- **Document segment**

Fans paid tribute to Eddie Van Halen at the house he grew up in on Las Lunas in Pasadena – Photo: Mark Sovel

As a child, the Dutch-born Van Halen immigrated with his family from The Netherlands and settled in Pasadena. In the late 1960s, Eddie Van Halen and his brother Alex formed a band called The Broken Combs, which played its first show in the lunchroom of Hamilton Elementary School. Van Halen honed his guitar chops while attending Pasadena High School, and eventually, on the PCC campus, the band Van Halen was born.

At Pasadena City College in 1972, Eddie and Alex Van Halen met bassist Mark Stone and their future frontman, David Lee Roth. The four formed the band Mammoth and performed at PCC’s Sexson Hall as an opening act for a band called Manna. Mark Stone, who left Van Halen in 1974, also died of cancer on Sept. 26

“My first encounter with DLR was in Truman Fisher’s scoring and arranging class. Dave and I got along from the get-go. But from the outside looking in it might have appeared to be a very odd pairing, as I am just a jeans and tee-shirt guy,” Van Halen told PCC’s own Spotlight magazine in 2015. “And Dave was dressed ‘to the t’ like David Bowie – from the haircut all the way down to the platform shoes.”

- **Information supplied**
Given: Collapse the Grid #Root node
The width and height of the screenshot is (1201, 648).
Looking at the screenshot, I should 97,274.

---

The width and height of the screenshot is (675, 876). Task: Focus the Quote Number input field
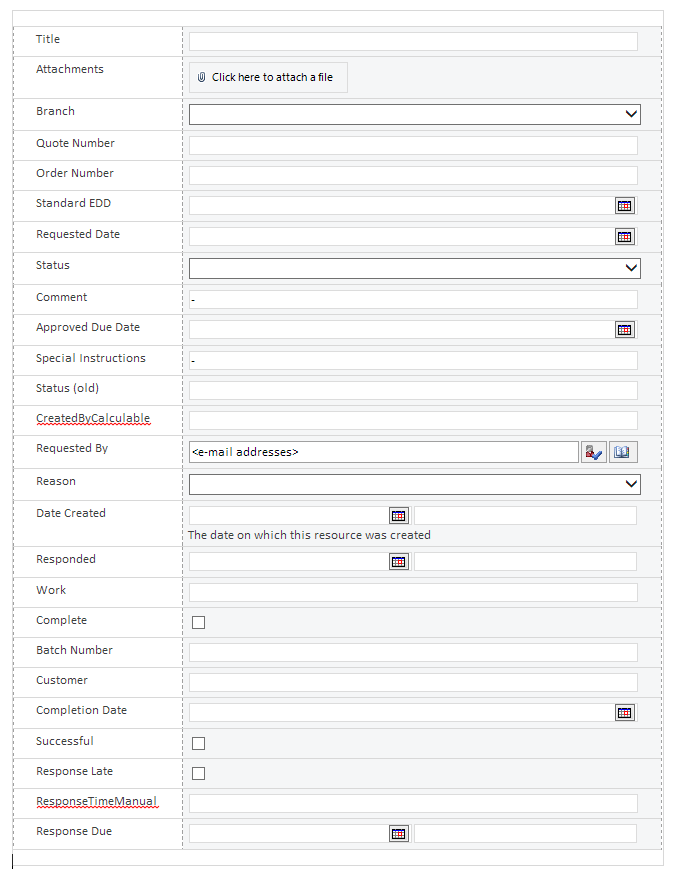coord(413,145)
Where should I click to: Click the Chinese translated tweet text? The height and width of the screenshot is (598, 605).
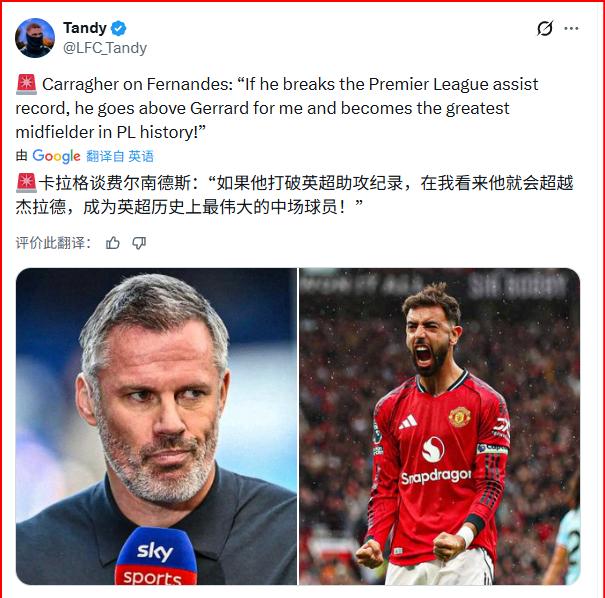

- **Task item**
Please rewrite the Van Halen text starting with "As a child, the" and going on through "Halen was born.", substituting "cafeteria" for "lunchroom".

- **Written reply**
As a child, the Dutch-born Van Halen immigrated with his family from The Netherlands and settled in Pasadena. In the late 1960s, Eddie Van Halen and his brother Alex formed a band called The Broken Combs, which played its first show in the cafeteria of Hamilton Elementary School. Van Halen honed his guitar chops while attending Pasadena High School, and eventually, on the PCC campus, the band Van Halen was born.